■ What you need to do ■
Your answer must be the exact lines from the one with "Click the server icon beside SnoopD heading" to the end of the data, both included, with no pictures.

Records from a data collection

========

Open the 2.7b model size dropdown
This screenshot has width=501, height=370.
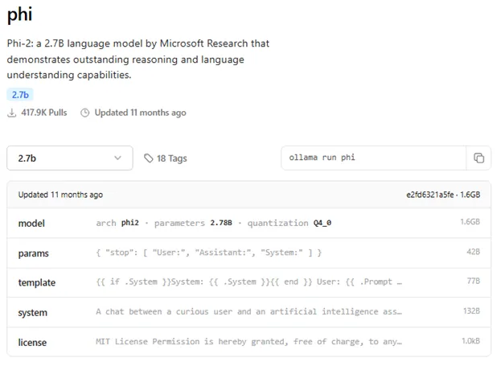click(69, 158)
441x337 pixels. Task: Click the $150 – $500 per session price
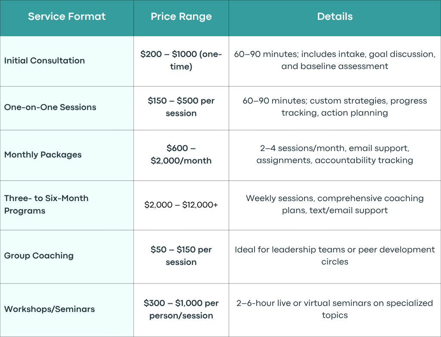(x=181, y=107)
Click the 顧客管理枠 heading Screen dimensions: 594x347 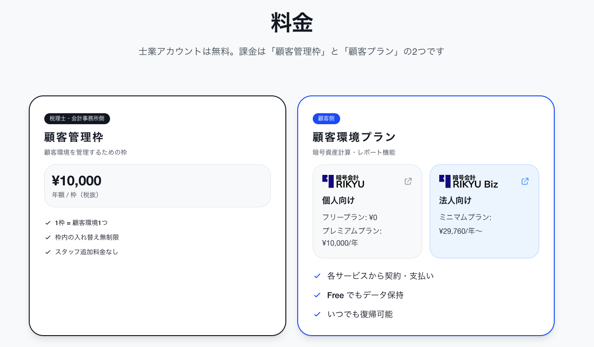coord(74,137)
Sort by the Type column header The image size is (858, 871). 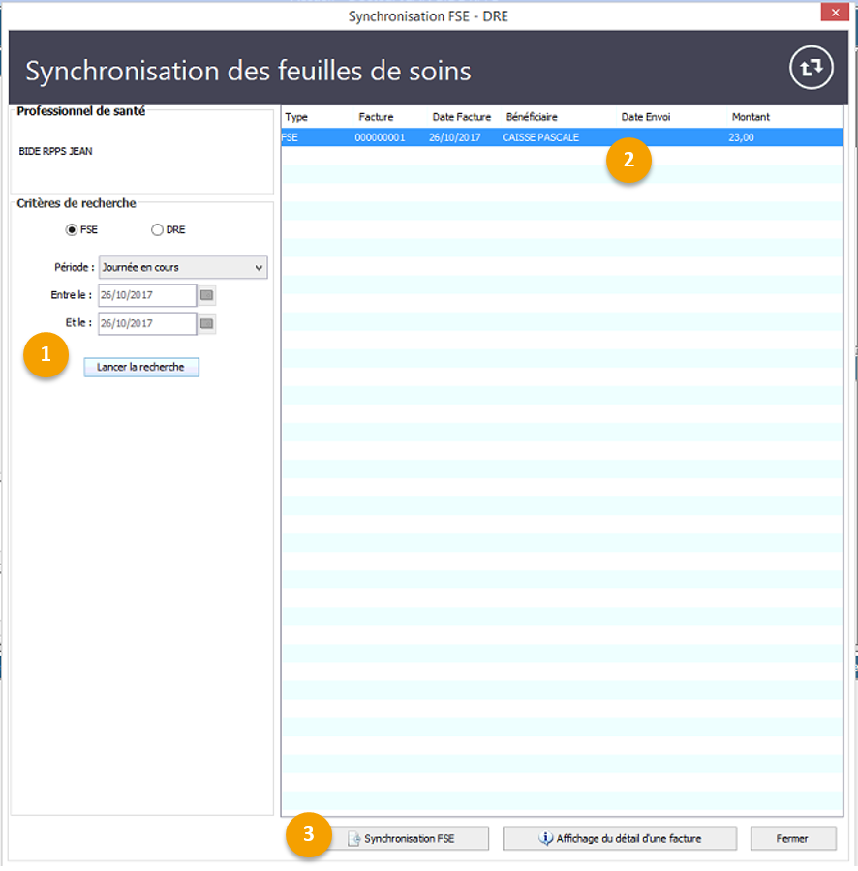pyautogui.click(x=296, y=117)
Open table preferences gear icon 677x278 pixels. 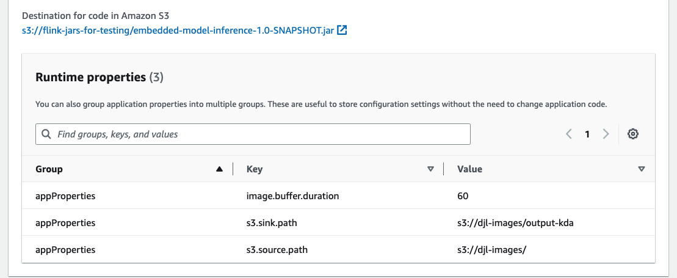[633, 134]
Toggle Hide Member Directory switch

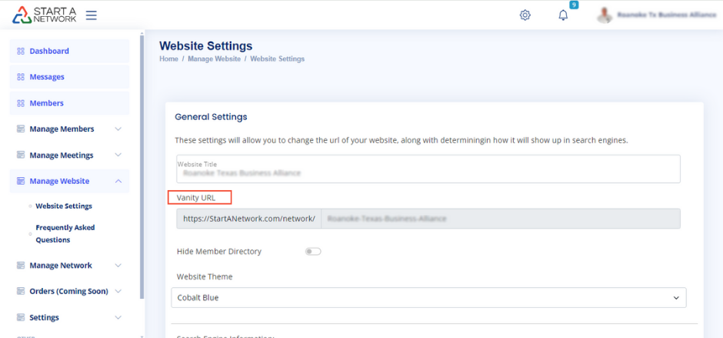pyautogui.click(x=313, y=251)
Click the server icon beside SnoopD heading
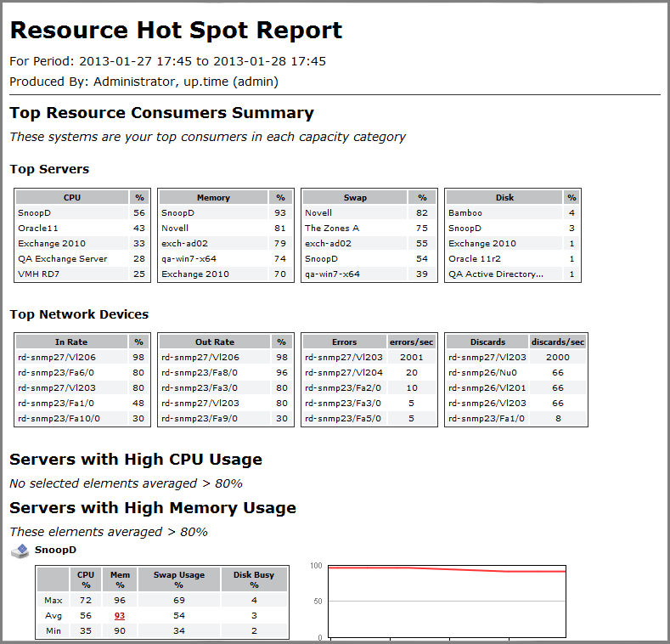670x644 pixels. [20, 551]
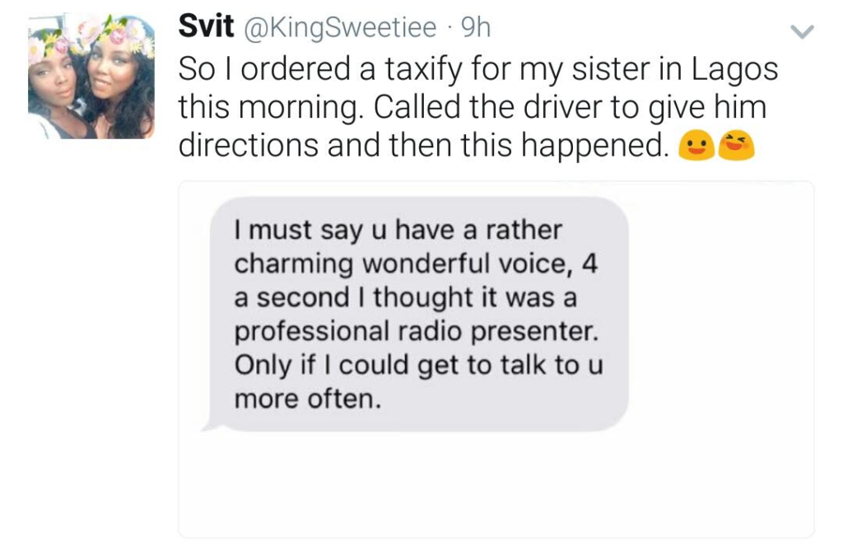Viewport: 843px width, 555px height.
Task: Open the tweet options chevron menu
Action: pyautogui.click(x=802, y=32)
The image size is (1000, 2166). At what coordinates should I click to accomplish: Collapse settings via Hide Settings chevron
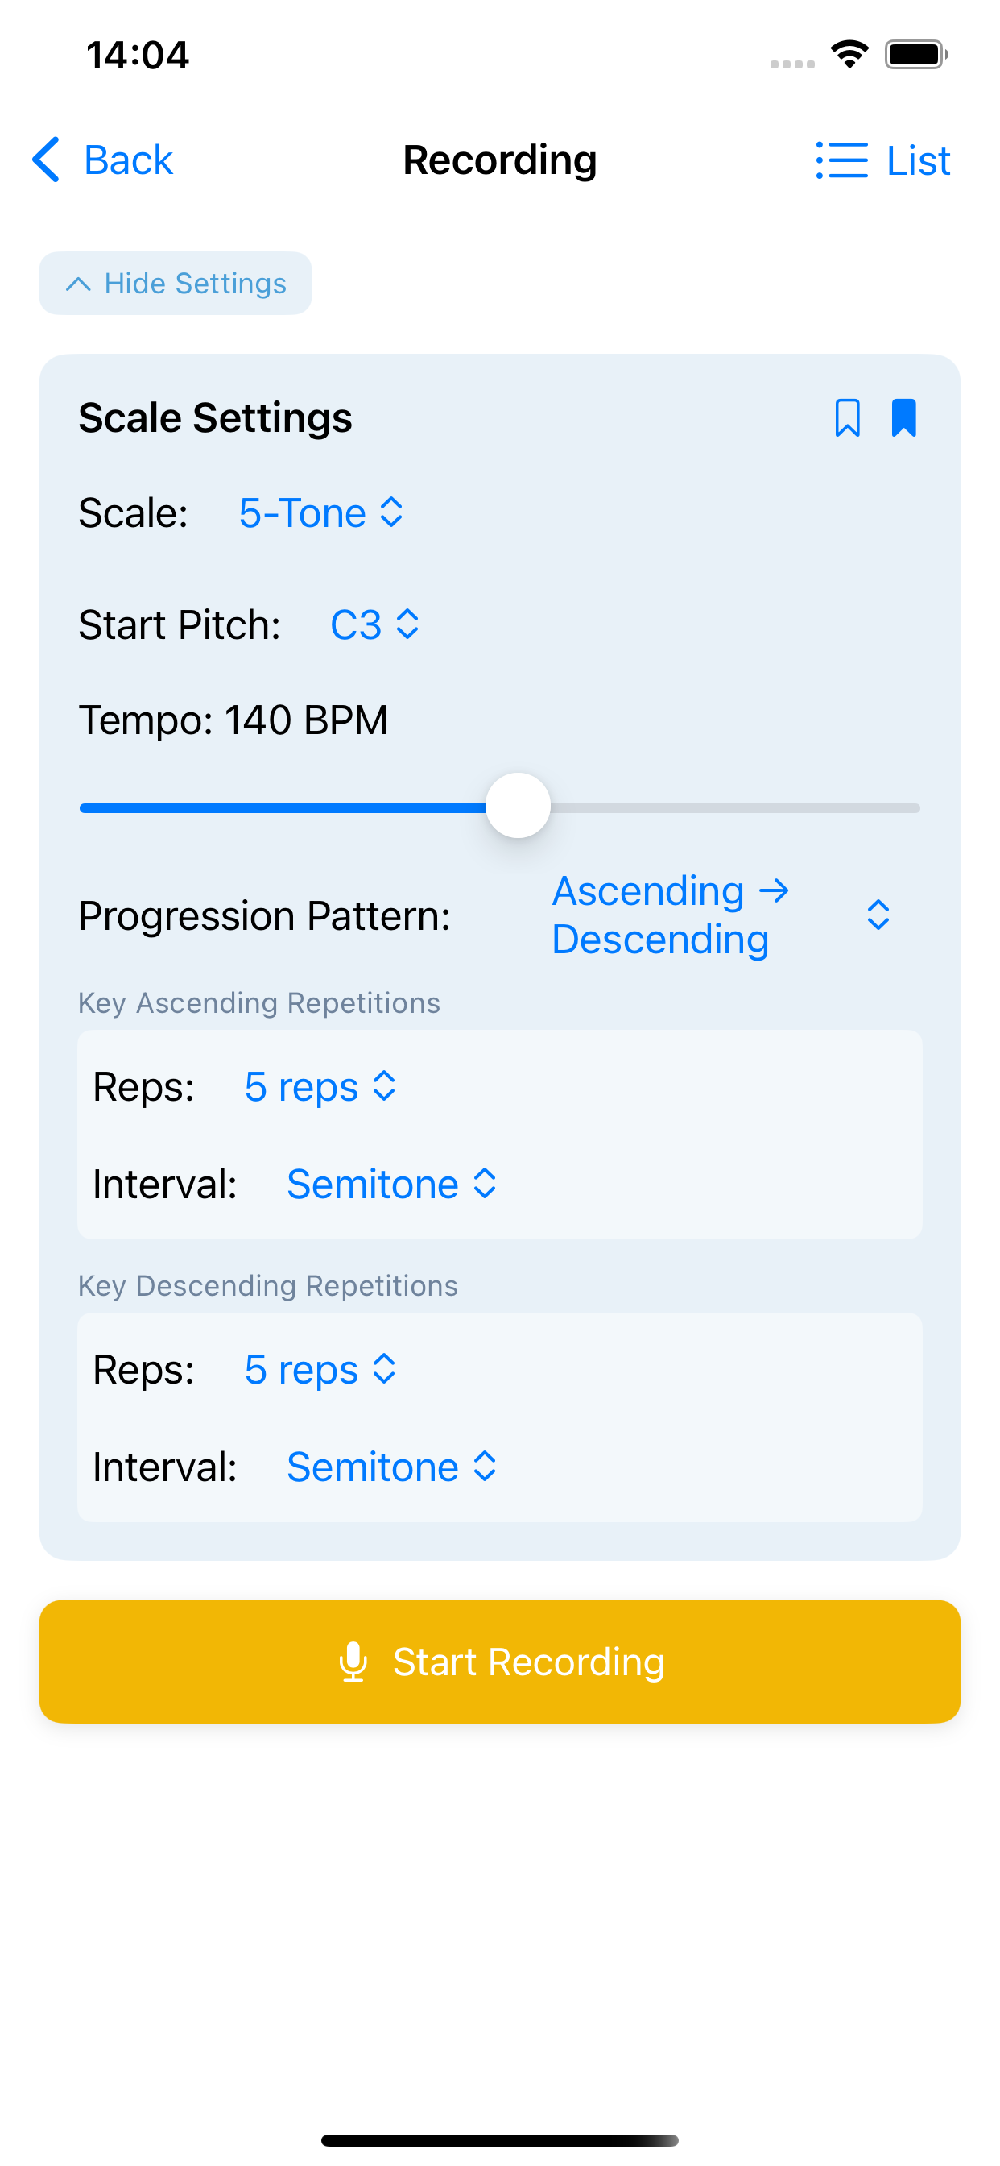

========

■ Completed task ■
Click the server icon beside SnoopD heading
670x644 pixels. [20, 551]
Viewport: 843px width, 555px height.
Task: Open the tweet options chevron menu
Action: pyautogui.click(x=802, y=32)
The image size is (1000, 2166). At what coordinates should I click to accomplish: Collapse settings via Hide Settings chevron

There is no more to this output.